Co-Authored by Leah D. Smith and David J. Lick
“Sperm are cheap and eggs are expensive.” For decades, psychologists have relied on this mantra to explain why women are sexually choosy and men are sexually promiscuous. However, if women are so prudish, who exactly are men getting lucky with? Perhaps “sperm are cheap and eggs are expensive” is only half of the story, and something besides the scarcity of their eggs drives female sexuality … In a classic study by Clark and Hatfield (1989), women solicited a one-night stand to male strangers and men solicited a one-night stand to female strangers on a college campus. Results showed that men were much more willing to accept sex with a stranger than were women. In fact, women declined casual sex offers 100 percent of the time; men only declined casual sex offers 25 to 31 percent of the time. These findings dramatically demonstrated that men and women differ in their mating behaviors, with women appearing sexually prude compared to men. The study became quite influential in academic psychology, and it has been cited in over 350 published reports.
Despite the startling results of Clark and Hatfield’s (1989) study, it is possible that differences in the solicitors influenced the results. That is, women might have perceived male solicitors as aggressive and violent, while men might have perceived female solicitors as nurturing and warm. Perhaps women avoid casual sexual encounters with unfamiliar partners because they want to avoid potentially unpleasant or dangerous sexual experiences, and men accept these encounters more readily because they expect women to be nurturing, pleasant sexual partners.
Psychologist Terri Conley (2011) recently explored these possibilities by reconstructing the Clark and Hatfield study with several new manipulations. In particular, Conley (2011) found that women and men do indeed have different perceptions of one another in a casual sex scenario: female solicitors were considered warmer, more generous, and better sexual partners overall than were males. To test whether these perceptual differences influenced peoples’ willingness to accept casual sex offers, she examined whether bisexual women were more likely to accept a casual sexual encounter with another woman than with a man. As expected, bisexual women were much more likely to accept casual sex offers from women than from men.

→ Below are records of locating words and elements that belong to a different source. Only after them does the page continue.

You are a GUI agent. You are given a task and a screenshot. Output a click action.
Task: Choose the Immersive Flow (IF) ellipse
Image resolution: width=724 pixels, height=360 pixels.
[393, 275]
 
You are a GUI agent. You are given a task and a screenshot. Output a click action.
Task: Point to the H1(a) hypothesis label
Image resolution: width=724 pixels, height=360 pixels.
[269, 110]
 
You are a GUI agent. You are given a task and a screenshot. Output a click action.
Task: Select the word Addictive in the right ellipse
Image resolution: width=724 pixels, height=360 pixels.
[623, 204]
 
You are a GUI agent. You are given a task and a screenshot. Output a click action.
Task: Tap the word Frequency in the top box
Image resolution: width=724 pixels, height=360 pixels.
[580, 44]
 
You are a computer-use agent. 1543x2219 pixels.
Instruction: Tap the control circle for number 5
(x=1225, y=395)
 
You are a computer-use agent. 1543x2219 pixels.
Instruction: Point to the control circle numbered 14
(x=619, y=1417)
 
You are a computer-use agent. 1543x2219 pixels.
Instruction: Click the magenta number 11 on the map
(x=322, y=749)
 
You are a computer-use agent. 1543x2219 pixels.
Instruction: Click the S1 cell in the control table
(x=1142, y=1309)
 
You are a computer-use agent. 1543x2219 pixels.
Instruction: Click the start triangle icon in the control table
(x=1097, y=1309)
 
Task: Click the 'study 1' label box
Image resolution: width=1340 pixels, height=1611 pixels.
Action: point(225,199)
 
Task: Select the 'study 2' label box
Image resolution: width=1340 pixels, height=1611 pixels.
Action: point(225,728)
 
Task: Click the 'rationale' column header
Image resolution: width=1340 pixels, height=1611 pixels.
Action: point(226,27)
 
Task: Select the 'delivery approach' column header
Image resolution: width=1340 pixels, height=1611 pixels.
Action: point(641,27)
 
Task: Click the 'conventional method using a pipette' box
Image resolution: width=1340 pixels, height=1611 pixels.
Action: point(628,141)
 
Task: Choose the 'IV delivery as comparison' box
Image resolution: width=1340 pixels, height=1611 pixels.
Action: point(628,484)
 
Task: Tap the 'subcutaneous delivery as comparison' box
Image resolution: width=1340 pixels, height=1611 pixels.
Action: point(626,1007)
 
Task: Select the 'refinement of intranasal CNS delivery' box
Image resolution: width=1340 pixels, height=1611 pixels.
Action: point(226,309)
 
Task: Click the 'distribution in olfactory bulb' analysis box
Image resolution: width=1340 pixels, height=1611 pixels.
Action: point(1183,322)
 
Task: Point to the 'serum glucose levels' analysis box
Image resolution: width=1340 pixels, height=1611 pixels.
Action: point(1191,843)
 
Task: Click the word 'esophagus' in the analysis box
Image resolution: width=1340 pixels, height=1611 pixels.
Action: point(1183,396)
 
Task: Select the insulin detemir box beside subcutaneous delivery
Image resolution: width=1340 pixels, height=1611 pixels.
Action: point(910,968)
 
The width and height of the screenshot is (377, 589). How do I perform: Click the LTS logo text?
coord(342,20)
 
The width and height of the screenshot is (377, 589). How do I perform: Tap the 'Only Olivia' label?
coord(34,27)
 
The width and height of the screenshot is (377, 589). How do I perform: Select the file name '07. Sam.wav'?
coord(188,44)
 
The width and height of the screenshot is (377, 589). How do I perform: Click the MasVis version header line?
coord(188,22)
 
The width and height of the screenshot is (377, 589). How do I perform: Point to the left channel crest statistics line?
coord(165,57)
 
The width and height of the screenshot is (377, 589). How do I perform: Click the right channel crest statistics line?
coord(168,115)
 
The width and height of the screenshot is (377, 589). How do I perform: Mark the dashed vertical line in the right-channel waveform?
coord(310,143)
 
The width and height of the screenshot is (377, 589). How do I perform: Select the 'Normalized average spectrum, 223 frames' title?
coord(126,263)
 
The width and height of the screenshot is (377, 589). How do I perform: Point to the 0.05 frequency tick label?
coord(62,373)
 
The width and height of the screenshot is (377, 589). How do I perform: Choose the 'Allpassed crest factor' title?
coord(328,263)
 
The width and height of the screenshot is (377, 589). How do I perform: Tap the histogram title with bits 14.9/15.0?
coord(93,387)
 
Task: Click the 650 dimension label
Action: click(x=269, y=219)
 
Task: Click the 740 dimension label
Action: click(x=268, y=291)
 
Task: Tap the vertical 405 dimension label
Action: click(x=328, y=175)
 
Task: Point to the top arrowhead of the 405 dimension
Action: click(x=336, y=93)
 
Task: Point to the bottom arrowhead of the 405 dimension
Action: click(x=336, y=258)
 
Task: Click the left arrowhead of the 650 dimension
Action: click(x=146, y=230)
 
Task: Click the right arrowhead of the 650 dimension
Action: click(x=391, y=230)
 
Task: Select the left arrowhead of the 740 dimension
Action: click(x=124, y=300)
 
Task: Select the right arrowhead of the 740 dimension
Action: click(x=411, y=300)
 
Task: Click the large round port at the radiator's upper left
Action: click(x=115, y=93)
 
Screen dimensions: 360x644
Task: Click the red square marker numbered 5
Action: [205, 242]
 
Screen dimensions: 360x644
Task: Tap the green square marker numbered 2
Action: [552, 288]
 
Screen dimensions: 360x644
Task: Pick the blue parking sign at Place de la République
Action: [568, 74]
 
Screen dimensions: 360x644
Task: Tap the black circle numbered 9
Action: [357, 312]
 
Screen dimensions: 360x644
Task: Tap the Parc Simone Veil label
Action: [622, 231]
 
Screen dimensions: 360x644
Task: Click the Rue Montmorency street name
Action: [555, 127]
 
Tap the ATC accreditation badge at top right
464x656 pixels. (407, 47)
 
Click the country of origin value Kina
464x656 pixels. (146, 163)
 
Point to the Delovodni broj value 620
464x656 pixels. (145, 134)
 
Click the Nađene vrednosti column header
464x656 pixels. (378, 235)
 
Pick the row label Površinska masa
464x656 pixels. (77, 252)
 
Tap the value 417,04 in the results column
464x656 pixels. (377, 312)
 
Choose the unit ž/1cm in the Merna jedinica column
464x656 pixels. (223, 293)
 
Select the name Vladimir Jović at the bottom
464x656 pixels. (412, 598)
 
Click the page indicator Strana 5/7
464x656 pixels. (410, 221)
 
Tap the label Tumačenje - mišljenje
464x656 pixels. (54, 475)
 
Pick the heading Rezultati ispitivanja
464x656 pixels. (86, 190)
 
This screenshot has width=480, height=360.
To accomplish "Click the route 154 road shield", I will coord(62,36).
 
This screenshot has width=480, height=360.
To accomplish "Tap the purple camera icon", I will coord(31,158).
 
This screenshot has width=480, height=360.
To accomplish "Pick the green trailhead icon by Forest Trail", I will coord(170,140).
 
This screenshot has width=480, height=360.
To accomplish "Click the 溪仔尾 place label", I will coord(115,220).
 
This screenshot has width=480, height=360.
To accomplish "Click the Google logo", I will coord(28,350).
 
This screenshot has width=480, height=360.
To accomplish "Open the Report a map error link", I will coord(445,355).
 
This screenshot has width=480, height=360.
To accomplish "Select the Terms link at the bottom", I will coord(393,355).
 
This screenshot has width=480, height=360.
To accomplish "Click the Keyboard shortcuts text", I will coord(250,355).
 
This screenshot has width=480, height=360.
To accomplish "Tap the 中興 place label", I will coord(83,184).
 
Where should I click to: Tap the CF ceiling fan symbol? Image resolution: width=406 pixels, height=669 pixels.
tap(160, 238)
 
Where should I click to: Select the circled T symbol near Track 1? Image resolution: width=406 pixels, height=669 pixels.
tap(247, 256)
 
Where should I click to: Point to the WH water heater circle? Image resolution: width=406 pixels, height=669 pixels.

Conley (2011) conducted a second study that asked participants to consider whether or not they would accept a casual sex proposition from their best friend of the opposite sex. Initially, it appeared that women were less likely than men to accept such an offer. However, when controlling for perceived sexual capabilities of the partner, women accepted the propositions just as often as men. This finding suggests that one’s expected receipt of sexual pleasure is a strong determinant of human sexuality, and that differences in the perceived sexual capabilities of partners provide the best explanation for different mating behaviors between the sexes. That is, men tend to be perceived as less sexually capable than women, which might be why most women might turn down casual sex offers from male proposers.
Conley (2011) also tested whether women would be more willing to accept casual sex with an attractive celebrity than with an unattractive celebrity. Intriguingly, women were just as likely to say “yes” to Johnny Depp and “no” to Donald Trump as men were to say “yes” to Angelina Jolie and “no” to Roseanne Barr. Thus, it appears that under the right circumstances, women are just as interested in casual sex as are men. This is especially true if the proposer is female, perceived to be sexually capable, and physically attractive.
Boiling sexual behavior down to eggs and sperm suggests that women are less interested in casual sex than are men. Indeed, classic psychological studies seemed to confirm this presumption. However, more recent research shows that social factors play an important role in determining mating behaviors, and when we account for these social factors, women are not necessarily opposed to casual sex (see Conley, 2011). In fact, if a sexual proposal comes from someone who is viewed as safe, familiar, attractive, and supposedly pleasurable, then women are as likely as men to accept a casual sex offer. So dust off those Kama Sutra books, boys, because when it comes to getting a woman to sleep with you, safety and sexual prowess can be strong aphrodisiacs.
Clark, R. D., & Hatfield, E. (1989). Gender differences in receptivity to sexual offers. Journal of Psychology & Human Sexuality, 2, 39-55.
Conley, T. D. (2011). Perceived proposer personality characteristics and gender differences in acceptance of casual sex offers. Journal of Personality and Social Psychology, 100, 309-239.